$A$ and $C$ are fixed points on fixed circles $O_1$ and $O_2$.
Point $B$ is moving on circle $O_1$.
Point $D$ is the intersection of the circle through $A,B,C$ with circle $O_2$.
Point $F,G$ are the intersection of line $BD$ with circles $O_1$ and $O_2$.
Point $P$ is on the line $BD$ such that
$$\tag1\label1
\overrightarrow{PF}⋅\overrightarrow{PG}=\overrightarrow{PB}⋅\overrightarrow{PD}.
$$
Show that the trajectory of $P$ is a hyperbola, which is tangent to the moving line $BD$ and the circles $O_1, O_2$.

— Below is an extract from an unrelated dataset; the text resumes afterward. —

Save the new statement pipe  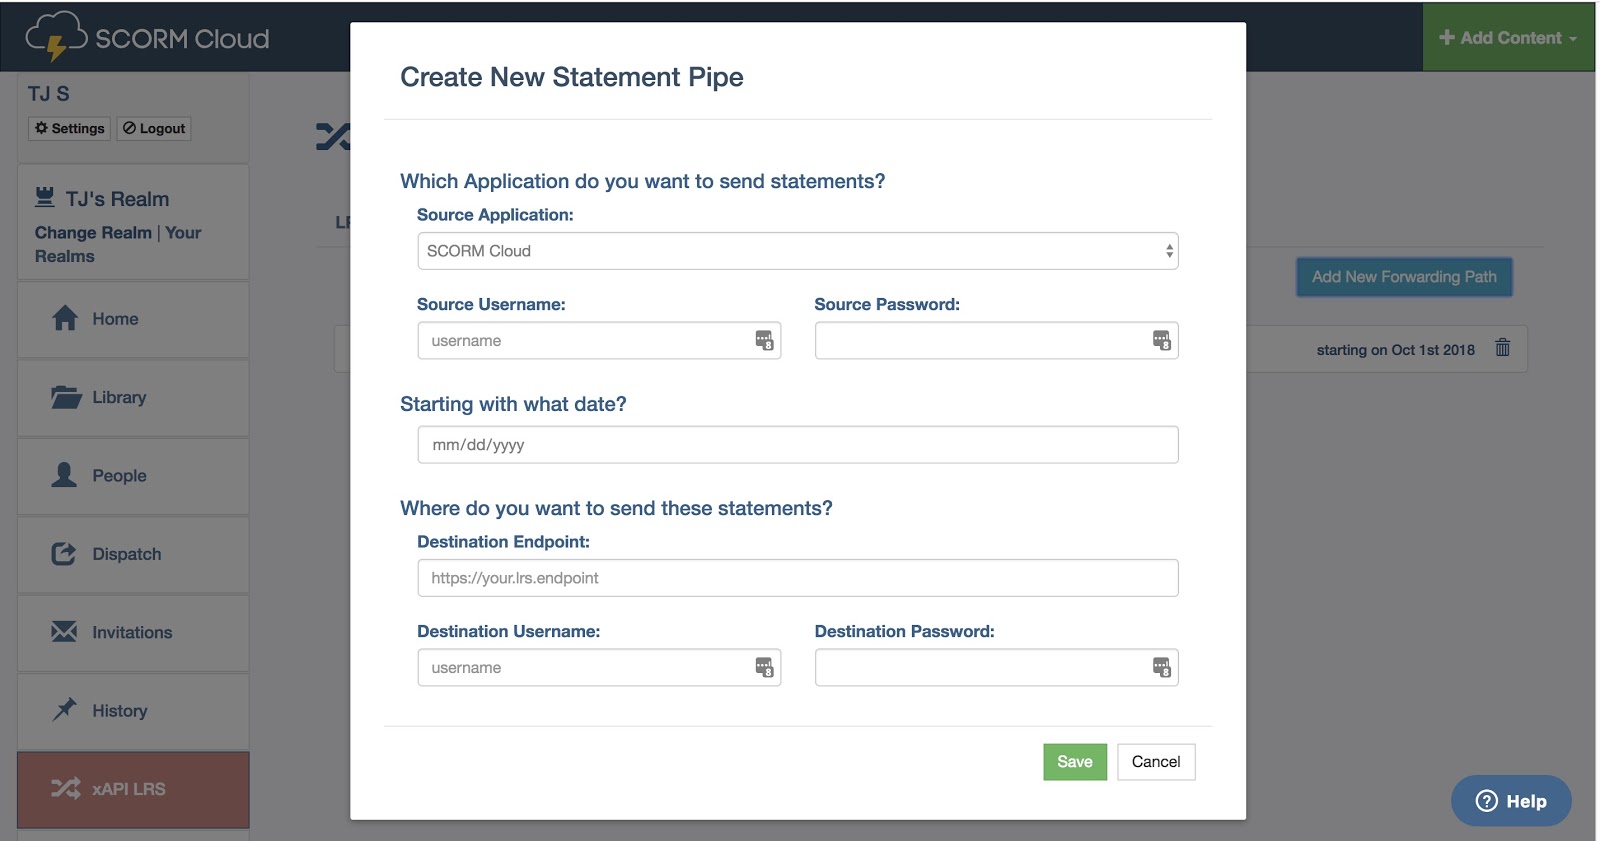point(1074,762)
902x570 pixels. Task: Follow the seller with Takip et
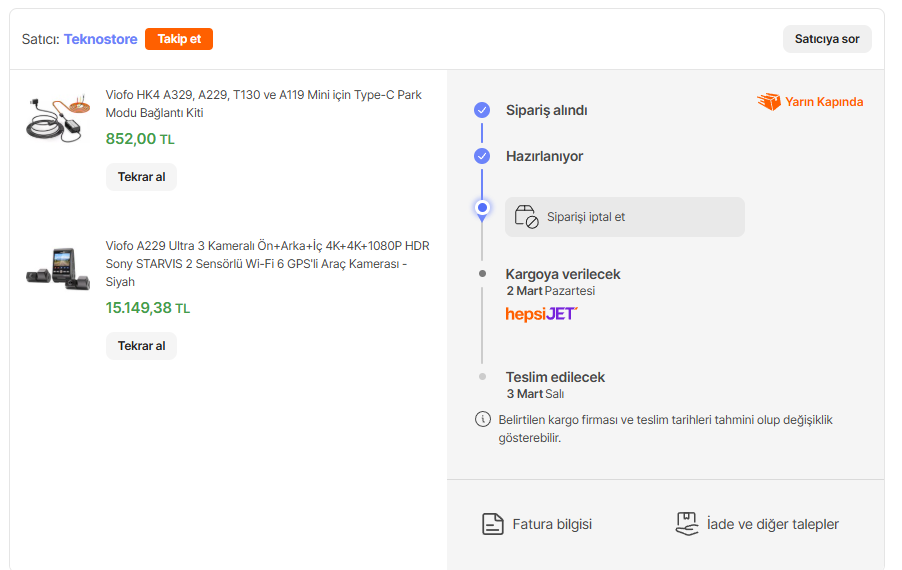pyautogui.click(x=179, y=39)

This is a partial solution: I showed that the trajectory of $P$ is tangent to the moving line $BD$. But I don't know how to show the trajectory of $P$ is a hyperbola and is tangent to circles $O_1,O_2$.

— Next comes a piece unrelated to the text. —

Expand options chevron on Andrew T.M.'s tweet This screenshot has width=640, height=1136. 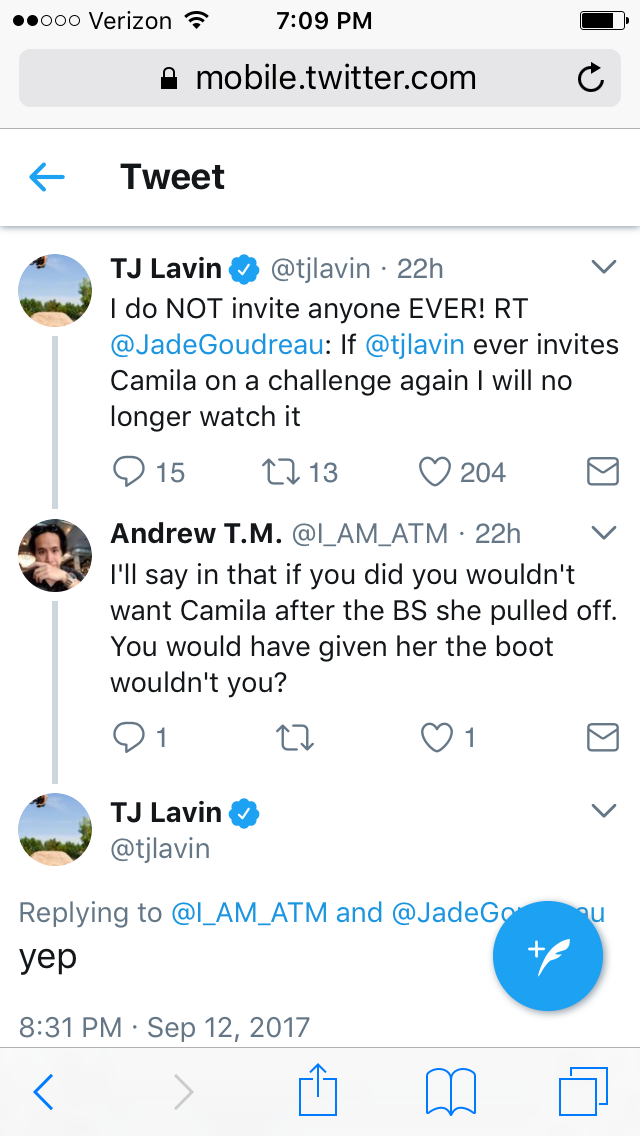coord(604,532)
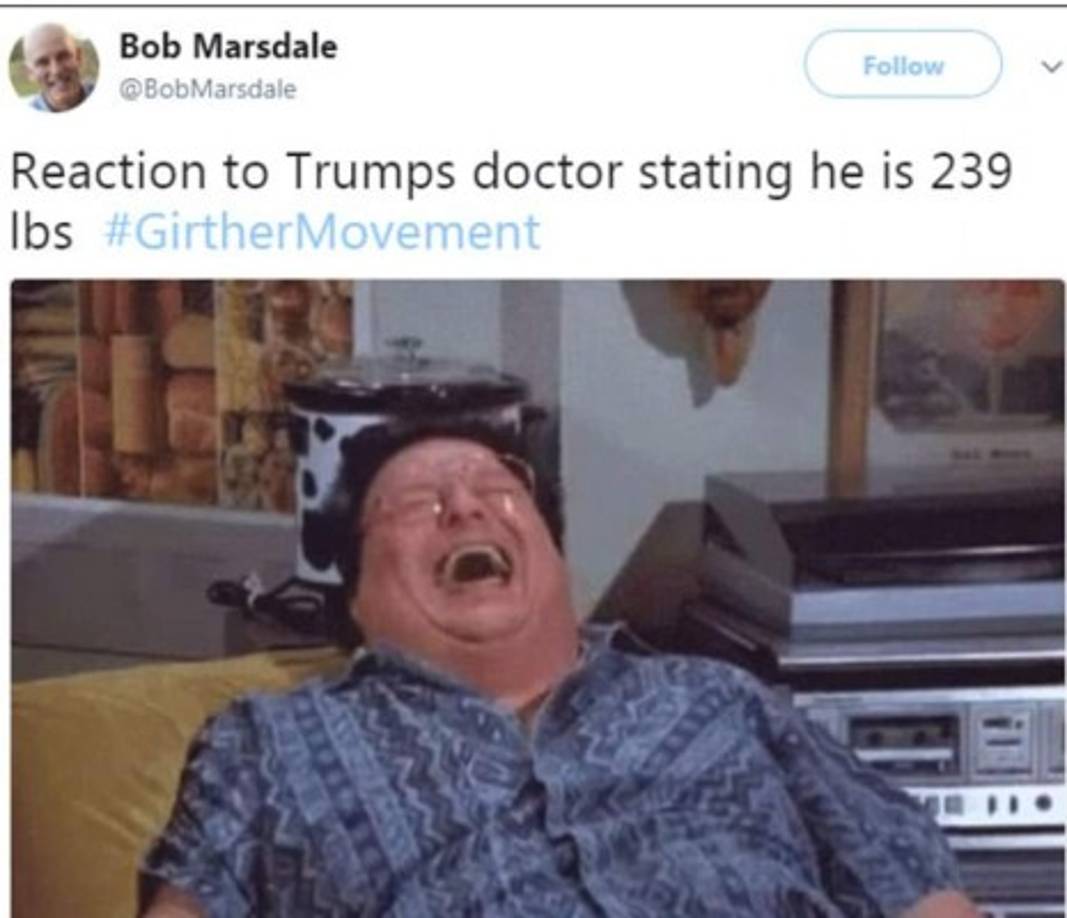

Make a copy $B',D'$ of $B,D$. Define $P$ be the intersection of $BB'$ and $DD'$. We will show the limit of $P$ is the same point as the point $P$ defined by equation $(1)$.

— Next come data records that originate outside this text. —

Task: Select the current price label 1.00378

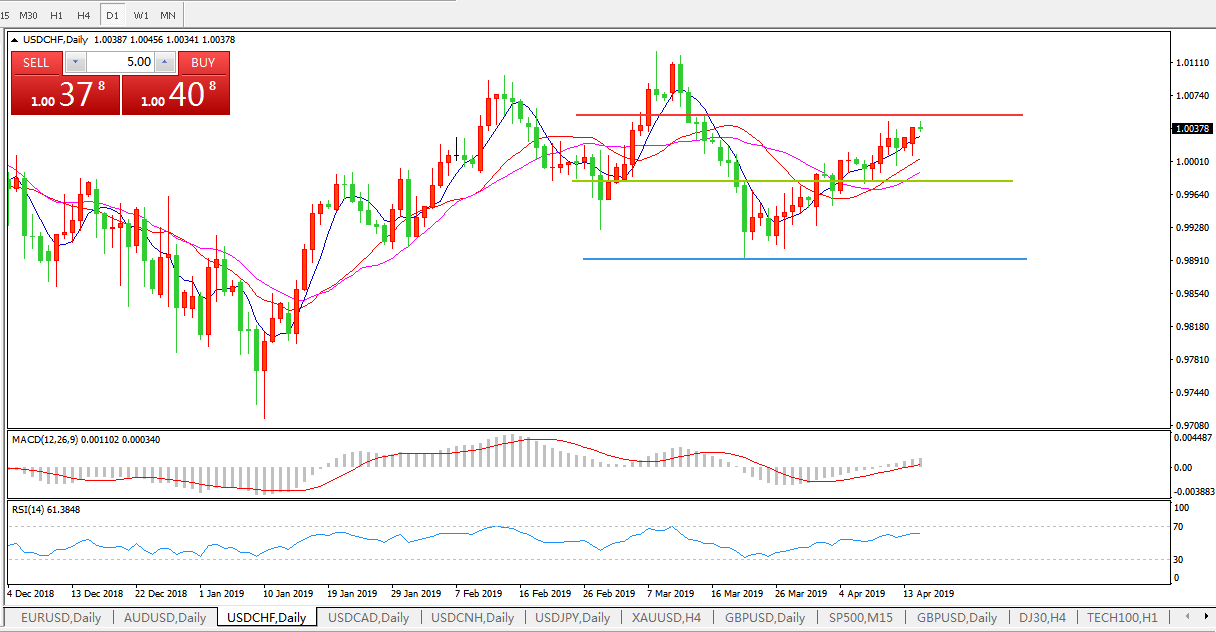Action: (x=1193, y=128)
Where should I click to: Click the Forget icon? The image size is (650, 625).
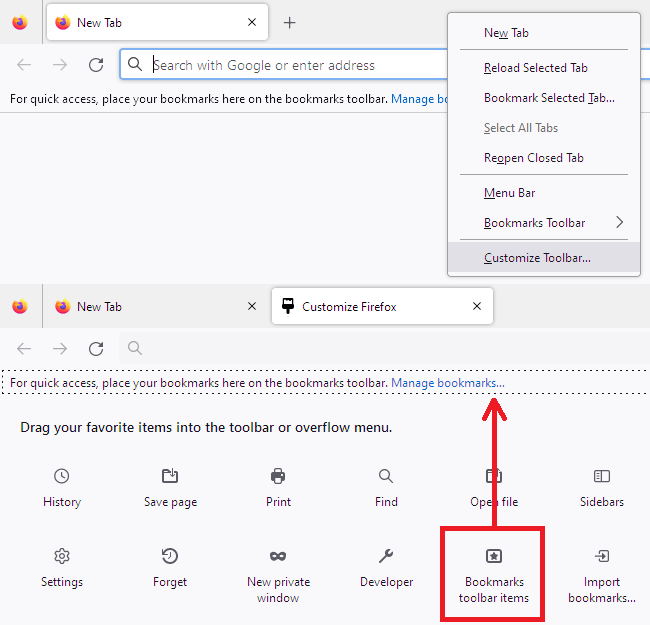(170, 556)
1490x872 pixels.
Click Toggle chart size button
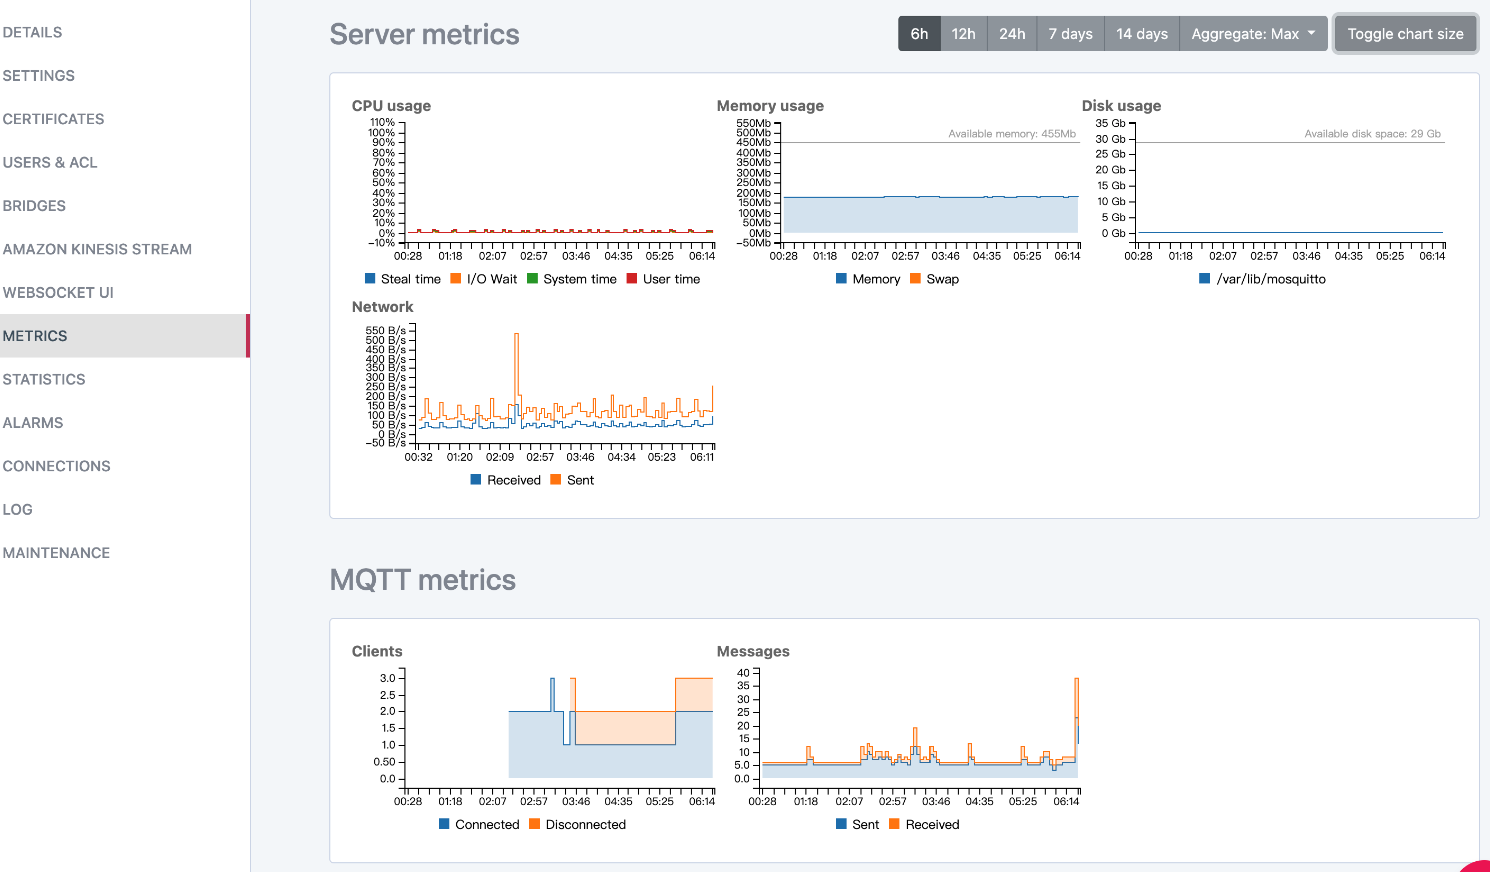(1405, 34)
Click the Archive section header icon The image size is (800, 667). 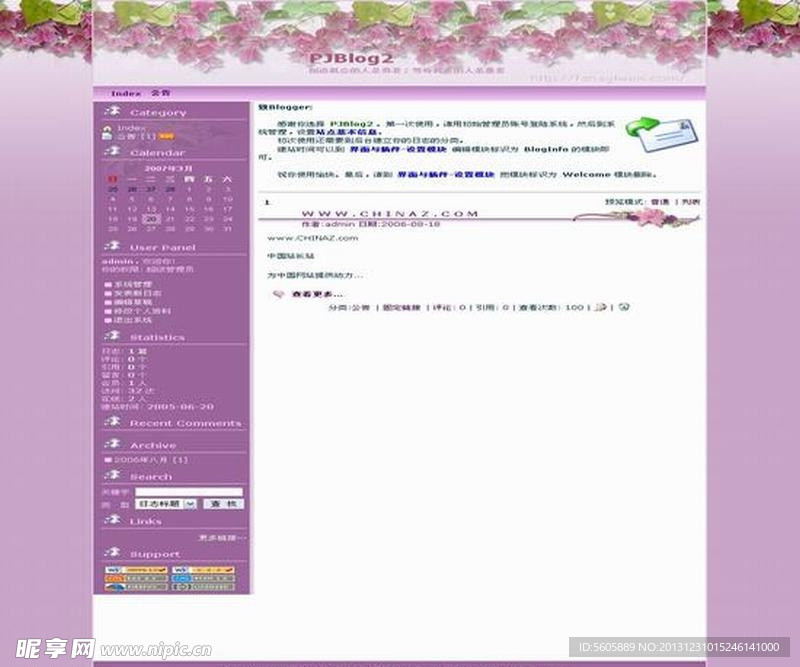112,444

By this problem we have $$\frac{FF'}{BB'}=\frac{DD'}{GG'}$$ so $$\frac{PF}{PB'}=\frac{PD'}{PG}$$ As $B'\to B,D'\to D$, we get $$\frac{PF}{PB}=\frac{PD}{PG}$$ So this point $P$ is a solution of the equation $(1)$. But there is a unique point on line $BD$ that satisfies the equation $(1)$, since the equation $(1)$ is equivalent to $\frac{PF}{PB}=\frac{FD}{BG}$.
PS: As in my comment, if using unsigned distance, the equation $(1)$ have multiple solutions on line $BD$.